AIM: Return each line of the data below that contains the string "Open".

EXERCISE MATERIALS:
** start **
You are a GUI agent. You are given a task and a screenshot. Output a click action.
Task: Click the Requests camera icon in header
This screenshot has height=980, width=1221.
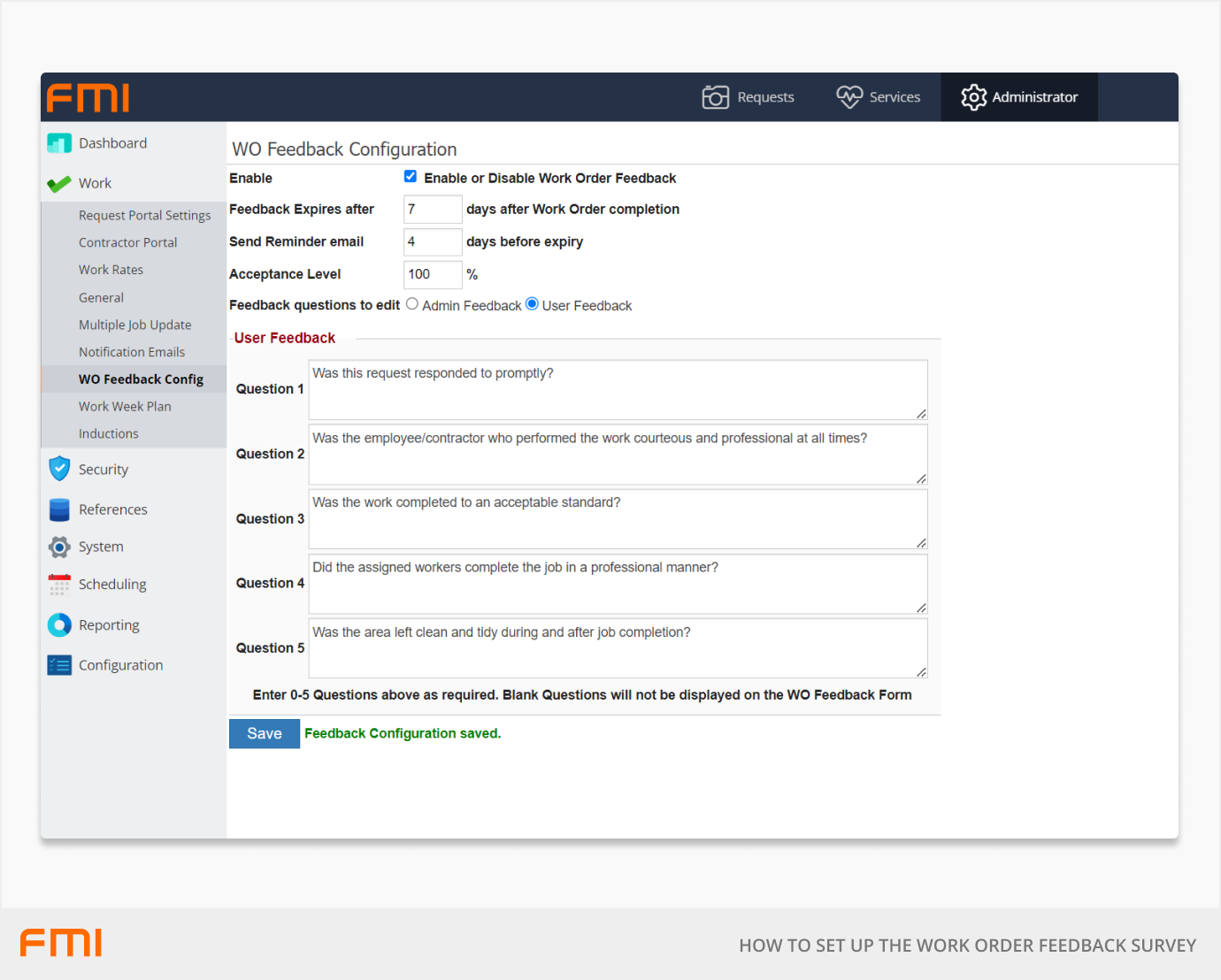pyautogui.click(x=715, y=97)
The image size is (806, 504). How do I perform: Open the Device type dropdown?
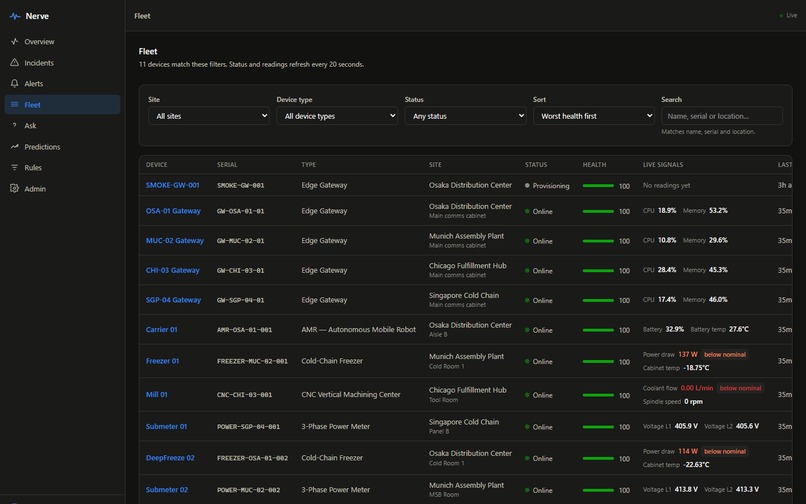(x=337, y=116)
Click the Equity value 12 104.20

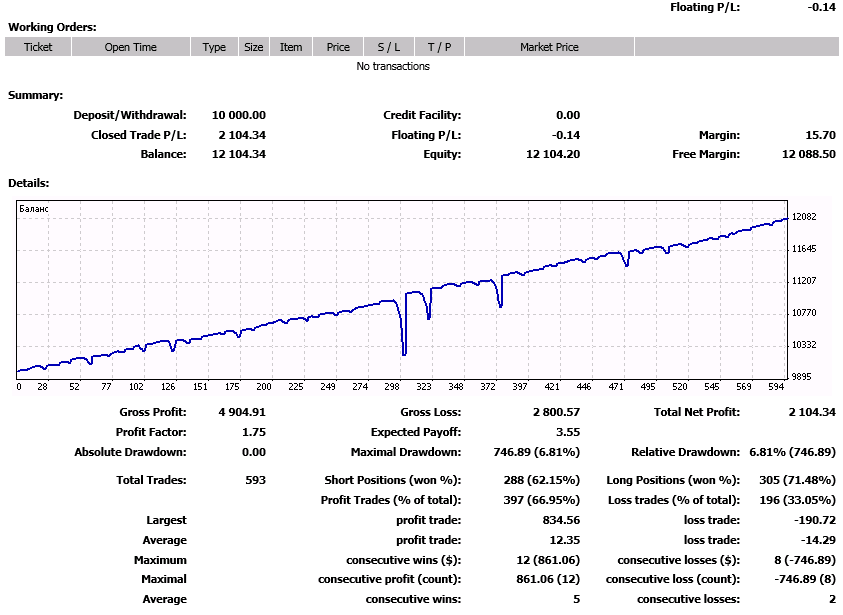pyautogui.click(x=553, y=154)

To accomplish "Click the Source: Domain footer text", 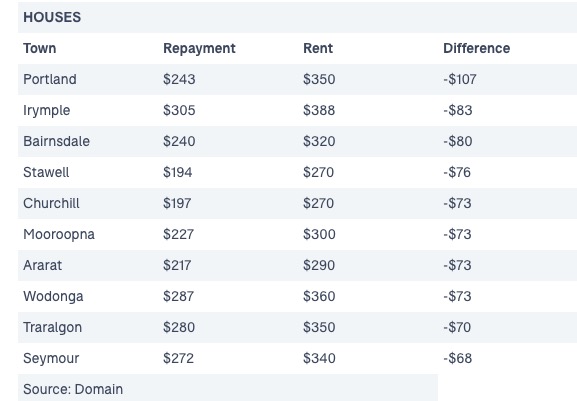I will (x=73, y=389).
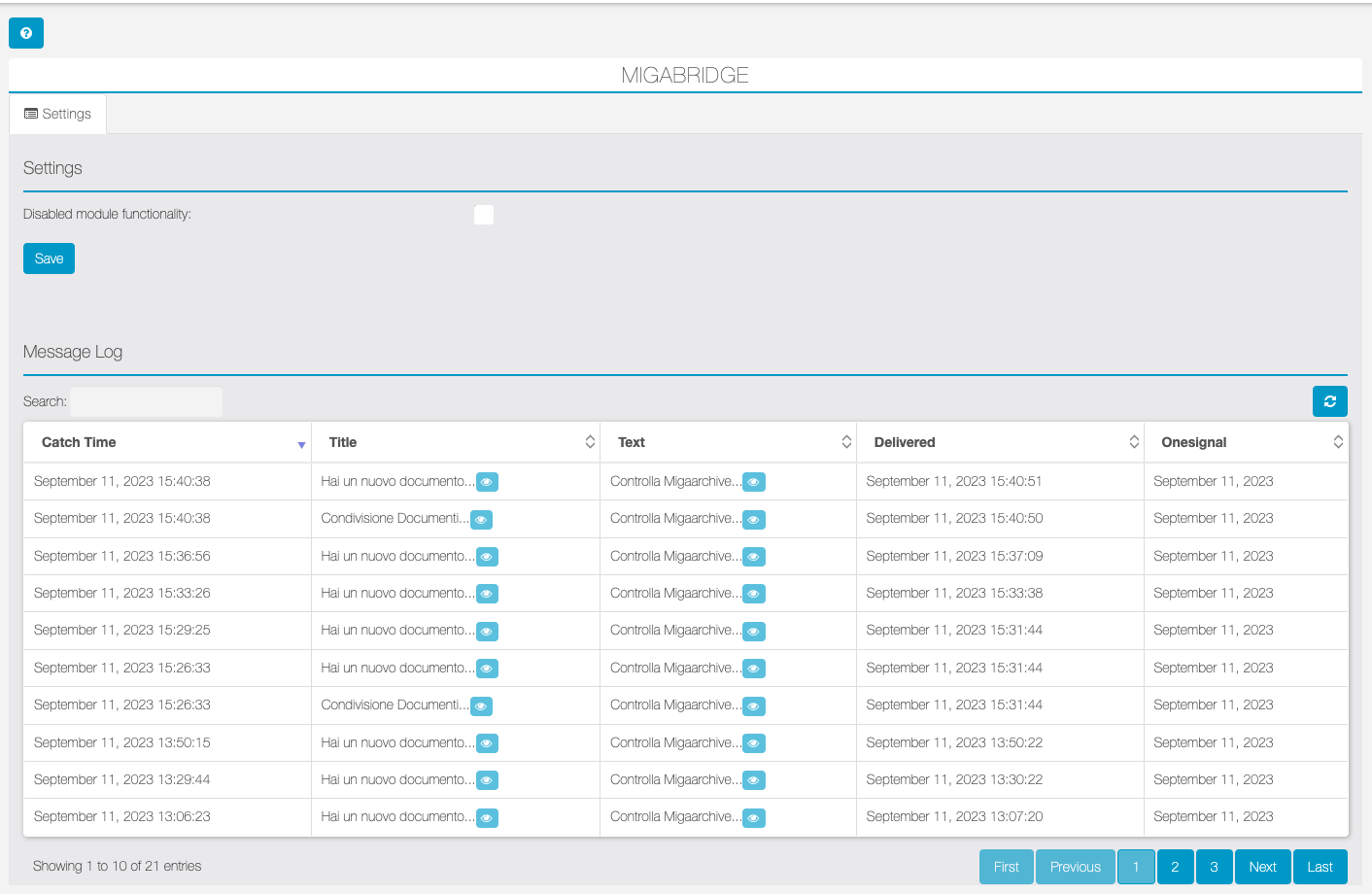Image resolution: width=1372 pixels, height=894 pixels.
Task: Open the Settings tab
Action: (x=57, y=114)
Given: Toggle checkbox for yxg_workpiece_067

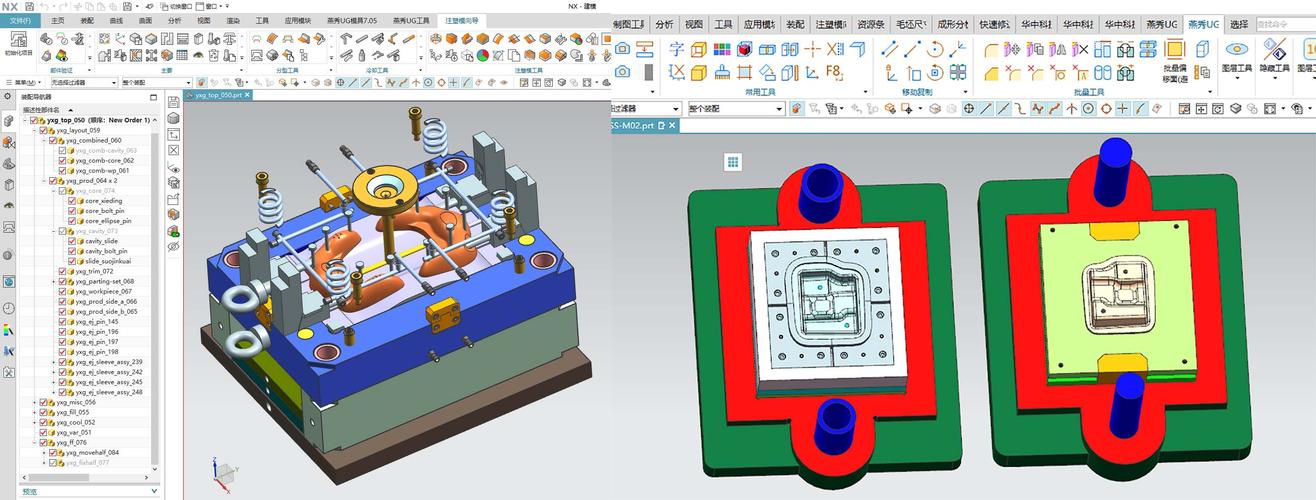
** end **
EXERCISE OUTPUT:
The image size is (806, 504). How do I perform: Open the Device type dropdown?
Task: Open the Settings tab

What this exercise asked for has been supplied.